▶ _Problem requirements_
Continue the Airflow notes on scheduling and templating from the point where they stop.

▶ _Source text_

— START —

4.7 Consuming Multiple Assets¶
# Wait for ALL assets to update (AND logic):
schedule = [asset_1, asset_2]
# Boolean logic:
schedule = (asset_1 | (asset_2 & asset_3)) # asset_1 OR (asset_2 AND asset_3)
4.8 Combining Time- and Asset-Based Schedules¶
- Assets can work alongside time-based triggers for hybrid scheduling
Migration Relevance¶
Autosys parallel: Autosys "conditions" (e.g.,
condition: s(upstream_job)) are conceptually similar but tightly coupled by job name. Assets decouple by data URI — the consumer doesn't know or care which DAG produced the data.For your S3 migration: Define assets as S3 URIs. On-prem producer DAGs write to S3 + emit asset events. Cloud consumer DAGs trigger automatically when S3 data lands.
Chapter 5: Templating Tasks Using the Airflow Context¶
5.1 Inspecting Data for Processing with Airflow¶
- Use case: downloading Wikipedia pageview data where the URL contains the execution date/hour
5.2 Task Context and Jinja Templating¶
- Jinja templating:
{{ variable }}syntax replaced at runtime with actual values - Works in any operator argument that is a templated field (check operator docs)
5.2.1 Templating Operator Arguments¶
# BashOperator — bash_command is a templated field
download = BashOperator(
task_id="download",
bash_command=(
"curl -o /tmp/pageviews-{{ logical_date.strftime('%Y%m%d-%H') }}.gz "
"'https://dumps.wikimedia.org/other/pageviews/"
"{{ logical_date.year }}/{{ logical_date.year }}-"
"{{ '{:02d}'.format(logical_date.month) }}/...'"
),
)
5.2.2 Templating the PythonOperator¶
# PythonOperator receives context as **kwargs automatically
def _process_data(**context):
logical_date = context["logical_date"]
start = context["data_interval_start"]
end = context["data_interval_end"]
print(f"Processing data for {start} to {end}")
process = PythonOperator(
task_id="process",
python_callable=_process_data,
)
5.2.3 Passing Additional Variables to the PythonOperator¶
# op_kwargs supports Jinja templating too
process = PythonOperator(
task_id="process",
python_callable=_process_data,
op_kwargs={
"input_path": "/data/{{ logical_date | ds }}.json",
"output_path": "/data/stats/{{ logical_date | ds }}.csv",
},
)

— END —

▶ _Supplied material_
— START —

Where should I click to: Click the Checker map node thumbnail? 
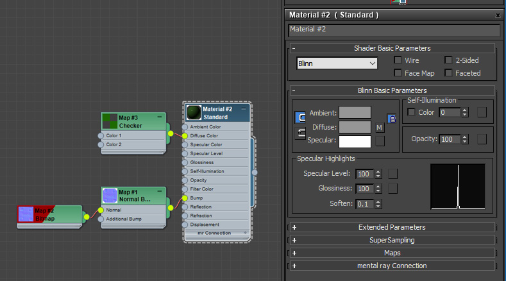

— END —

▶ _Final result_
5.2.4 Inspecting Templated Arguments¶
# CLI tool to see rendered template values without running the task
airflow tasks render my_dag my_task 2025-04-24T00:00:00
Also viewable in the Web UI under the task's "Rendered Template" tab.
5.3 What Is Available for Templating¶
| Variable | Type | Description |
|---|---|---|
logical_date |
pendulum.DateTime |
The logical execution date |
data_interval_start |
pendulum.DateTime |
Start of the data interval |
data_interval_end |
pendulum.DateTime |
End of the data interval |
ds |
str |
logical_date as YYYY-MM-DD |
ts |
str |
logical_date as ISO 8601 |
dag |
DAG |
Reference to the current DAG |
dag_run |
DagRun |
Current DAG run metadata |
task_instance |
TaskInstance |
Current task instance (for XCom) |
params |
dict |
User-supplied parameters |
macros |
module | Utility functions (macros.ds_add(ds, 7), etc.) |
5.4 Bringing It All Together¶
# Full example: download Wikipedia data, extract top pages, write to Postgres
from airflow.providers.common.sql.operators.sql import SQLExecuteQueryOperator
write_to_postgres = SQLExecuteQueryOperator(
task_id="write_to_postgres",
conn_id="my_postgres", # connection stored in Airflow
sql="postgres_query.sql", # external SQL file (also templated)
template_searchpath="/tmp",
)
# Store database credentials in Airflow (not in code)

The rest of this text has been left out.